Longe da guerra - Cinema


Longe da guerra - Cinema

José de Matos Cruz

Ao contrário do que havia sucedido noutros períodos marcados pelas circunstâncias político-militares, as ocorrências da Guerra Colonial não tiveram, no cinema português, uma significativa incidência directa, em actualidades ou reportagens. Por dois motivos principais: a influência da censura e a importância sucedânea da televisão.

Em alternativa, o documentarismo africano mereceu um expressivo incremento graças ao apoio oficial, especialmente sobre Angola e Moçambique, em múltiplas vertentes - sociais, económicas, turísticas, de ensino - numa dinâmica de progresso e desenvolvimento.

Por outro lado, desde meados dos anos 1960, a Guerra Colonial reflectiu-se na área ficcional da nossa cinematografia, em longas metragens - tal como se abordará, pelo decurso cronológico. Em causa, sobretudo, os conflitos individuais - com argumento do realizador, nos filmes não discriminados - que se repercutem pelo envolvimento familiar e comunitário através das convencionais implicações dramáticas ... Assim, «29 Irmãos» (1965, Augusto Fraga) - com argumento de Manuel Frederico Pressler - baseia-se num caso verídico, ocorrido em 1963: após dois anos a combater em Angola, lIídio (José de Castro) regressa à aldeia onde Maria, sua noiva, se mostra indiferente, por vocação religiosa.

Baseado em «Caminhos», de Reis Ventura, «A Voz do Sangue» (1965, Augusto Fraga) reconstitui a saga duma família em Angola, entre os anos 1940 e 1961, culminando no dilema dum advogado e oficial (Heitor Gomes Teixeira), que, em tribunal, tem de defender um homem que ignorava ser seu pai.

«Mudar de Vida» (1966, Paulo Rocha) centra-se numa comunidade piscatória - Furadouro - aonde regressa Adelino (Geraldo d'EI Rey), após cumprir o serviço militar em África, descobrindo casada a mulher que amava.

Ao estilo de comédia, «O Amor Desceu em Pára-Quedas» (1968, Constantino Esteves) - com argumento de Aníbal Nazaré e António Cruz - relata as peripécias de Jorge (António Calvário), ex-fuzileiro em Angola, que se emprega como mordomo na sua própria casa, em São Pedro do Estoril!

Documentário longo e em 70 mm, produzido pelo Serviço de Informação Pública das Forças Armadas, «Angola na Guerra e no Progresso» (1971, Quirino Simões) baseia-se em «Aquelas Longas Horas», de Manuel Barão da Cunha, incluindo uma síntese dos acontecimentos de 1961 e a subversão no Leste a partir de 1967.

«Grande, Grande Era a Cidade» (1971, Rogério Ceitil) segue a deambulação de dois jovens por Lisboa - o mais velho, António (José Silva Amador), feito na guerra em África -, tentando a sua sorte, com as mulheres e quanto ao destino.

Incompleto ficou, «Os Caminhos da Verdade» (1972, Michel Ribó), acompanhando Marco (Rui Gomes) de regresso a Lisboa - após a guerra em África -, onde encontra um antiquário e a sócia, parecida com a sua própria mãe.

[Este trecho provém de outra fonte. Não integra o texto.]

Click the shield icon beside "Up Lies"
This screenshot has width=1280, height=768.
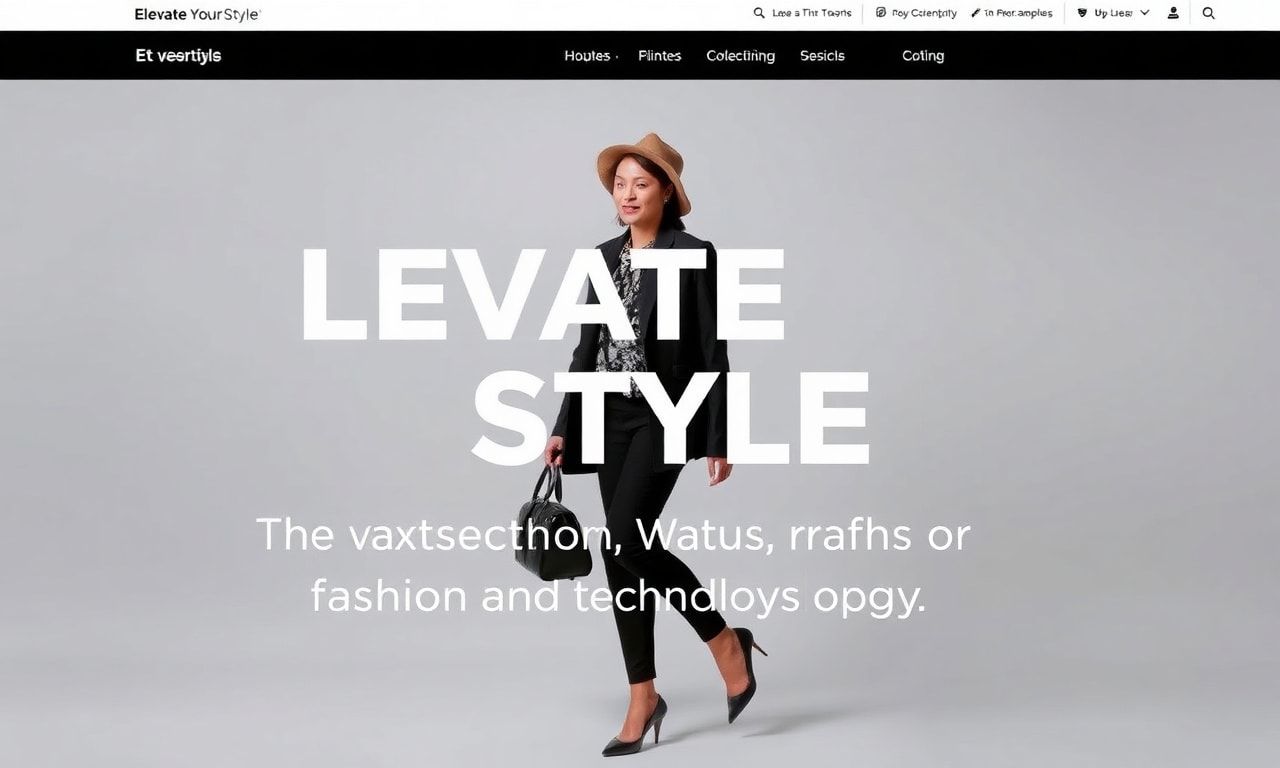[1082, 13]
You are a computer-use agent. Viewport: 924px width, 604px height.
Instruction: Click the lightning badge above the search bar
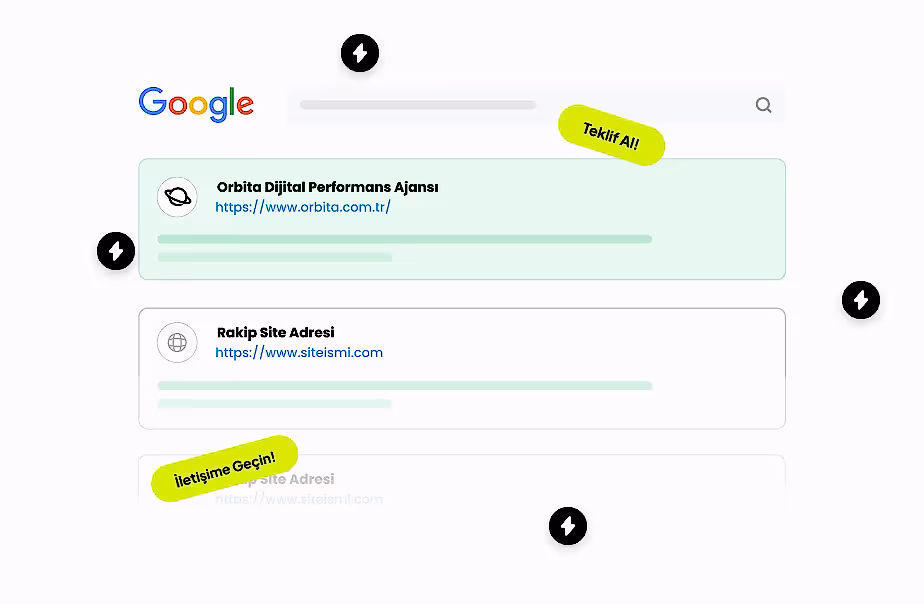click(x=360, y=53)
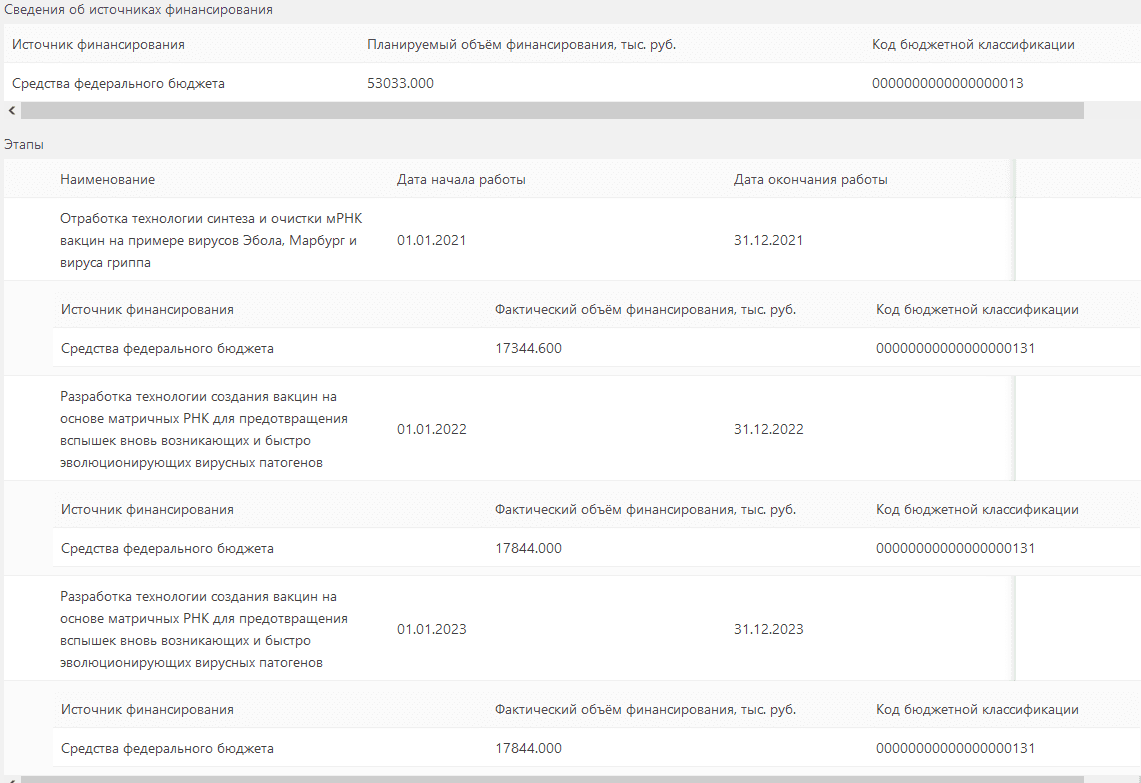Click left arrow of bottom horizontal scrollbar
Viewport: 1141px width, 783px height.
click(11, 778)
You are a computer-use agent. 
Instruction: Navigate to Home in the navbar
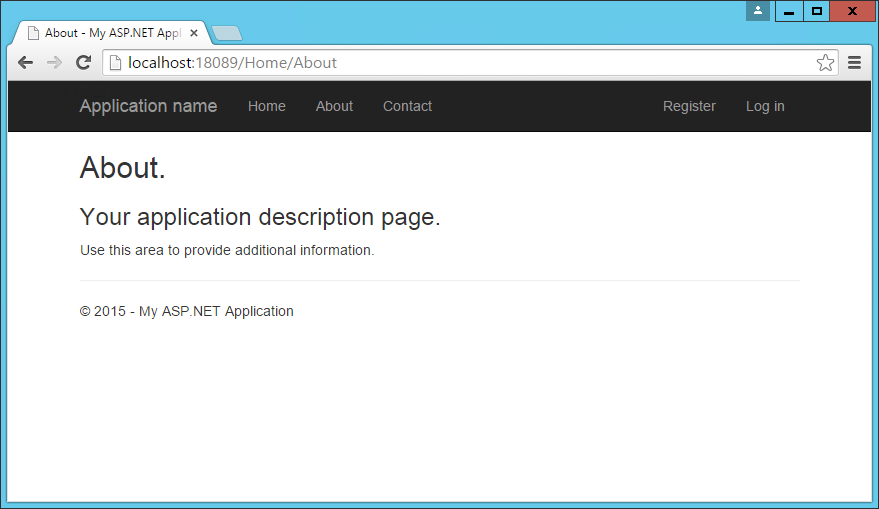coord(267,106)
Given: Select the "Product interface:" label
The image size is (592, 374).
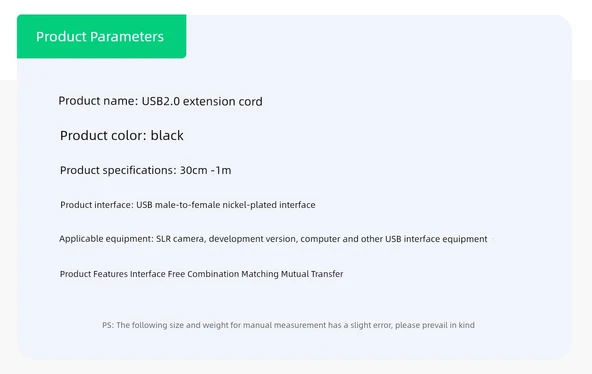Looking at the screenshot, I should (x=97, y=205).
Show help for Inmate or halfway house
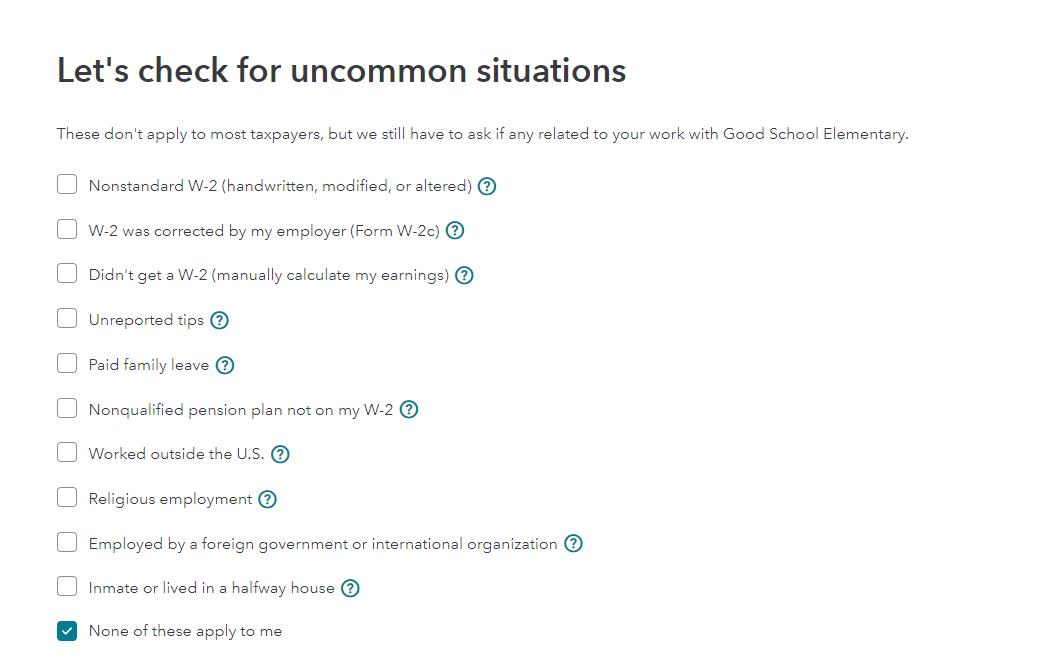 [350, 588]
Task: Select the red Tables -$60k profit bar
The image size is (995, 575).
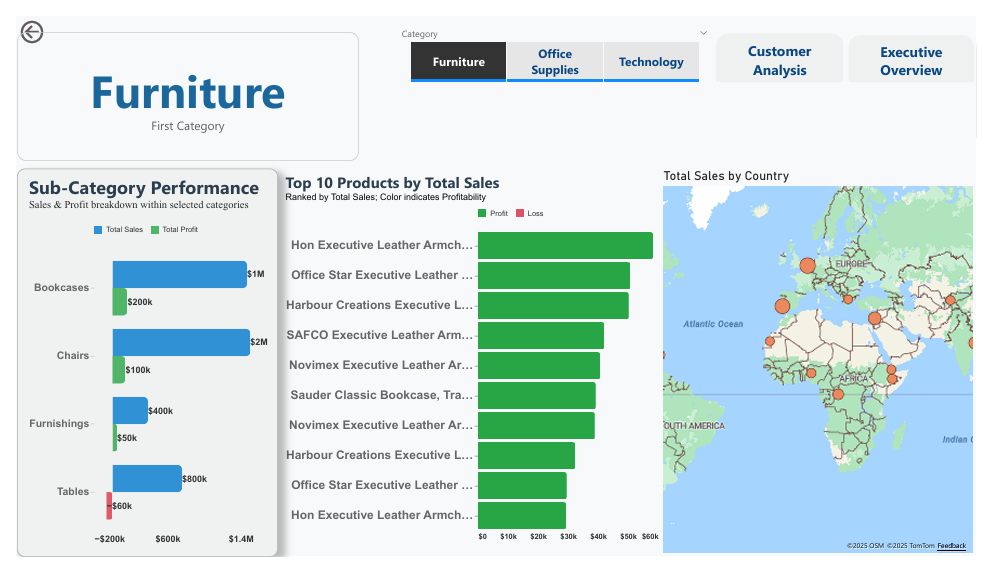Action: (x=109, y=505)
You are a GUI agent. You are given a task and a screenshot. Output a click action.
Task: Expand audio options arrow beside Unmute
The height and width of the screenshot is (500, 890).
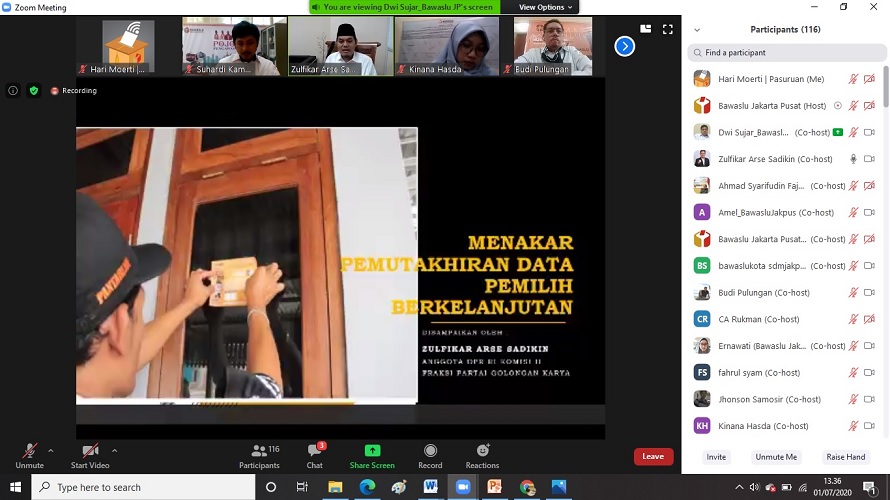(51, 450)
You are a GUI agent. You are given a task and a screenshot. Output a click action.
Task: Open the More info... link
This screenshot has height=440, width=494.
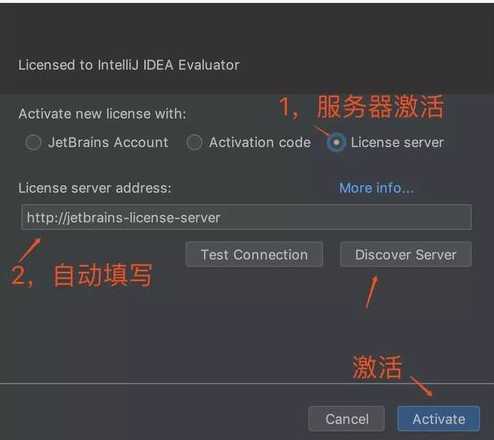(376, 188)
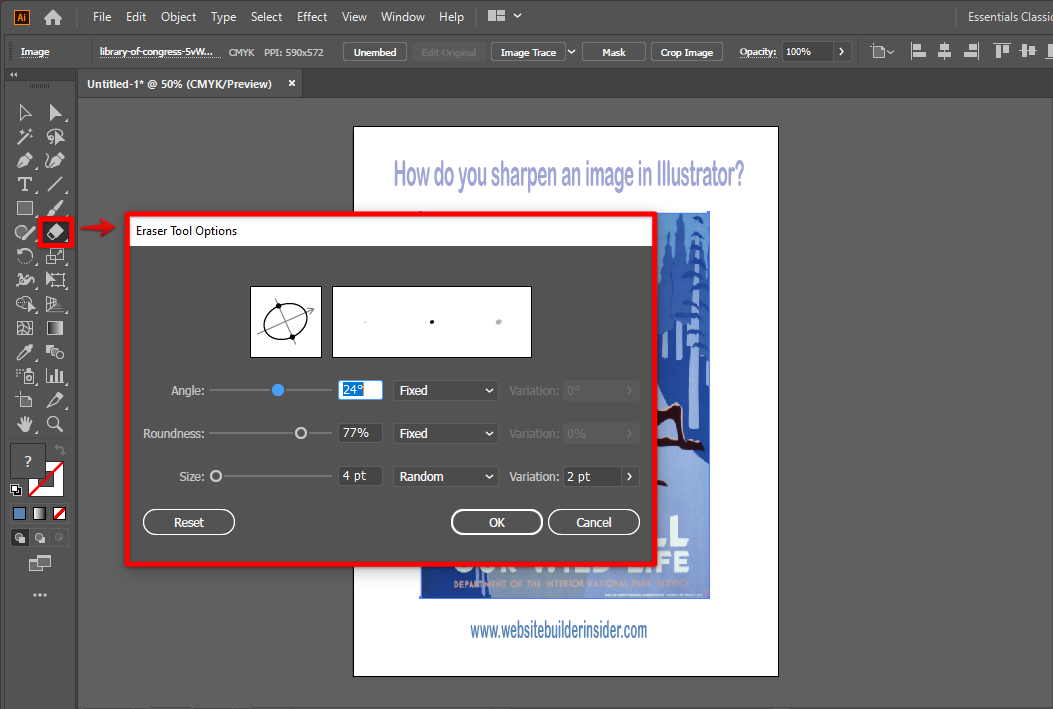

Um outro mancebo, João (João Mota) é «O Mal Amado» (1972), de Fernando Matos Silva - argumentista com Álvaro Guerra e João Matos Silva - para quem a jovem patroa transfere uma paixão frustrada pelo irmão morto na Guerra Colonial.

Em «Perdido por Cem...» (1972, António Pedro Vasconcelos), Artur (José Cunha) vê a mulher que ama ser assassinada pelo ainda namorado, que cumprira o serviço militar em Angola...

Após o 25 de Abril de 1974, outras foram as perspectivas e implicações. Para a RTP, «Adeus, até ao Meu Regresso» (1974, António Pedro Vasconcelos) testemunha - a propósito das mensagens de Natal para as famílias, através da televisão - alguns casos significativos, entre os milhares de soldados que combateram na Guiné.

Alegoria sobre Portugal - um universo opressivo, em tempo de fantasmas - «Os Demónios de Alcácer-Quibir» (1975, José Fonseca e Costa) culmina com uma carga policial no Alentejo, enquanto a negra África, de arma em punho, se afasta no horizonte livre.

Incompleto ficou também, «O Último Soldado» (1979, Jorge Alves da Silva), sobre um oficial pára-quedista (João Perry) de regresso a Portugal, após o processo de descolonização, enfrentando dificuldades de readaptação conjugal e social.

Co-produção luso-ítalo-soviética, rodada em Lisboa, «La Vitta é Bella» (1979, Grigori Tchoukrai) decorre no início dos anos 1960, sobre António (Giancarlo Giannini), um taxista outrora aviador militar que, durante a guerra em Angola, recusara abrir fogo e afundar um barco com mulheres e crianças.

Em, «Auto dos Feitos da Guiné» (1980), Fernando Matos Silva argumentista com Margarida Gouveia Fernandes - encena, na forma de teatro de crítica, a relação histórica da colonização portuguesa e dos seus heróis, integrando material filmado pelo realizador na Guiné, em 1969-70.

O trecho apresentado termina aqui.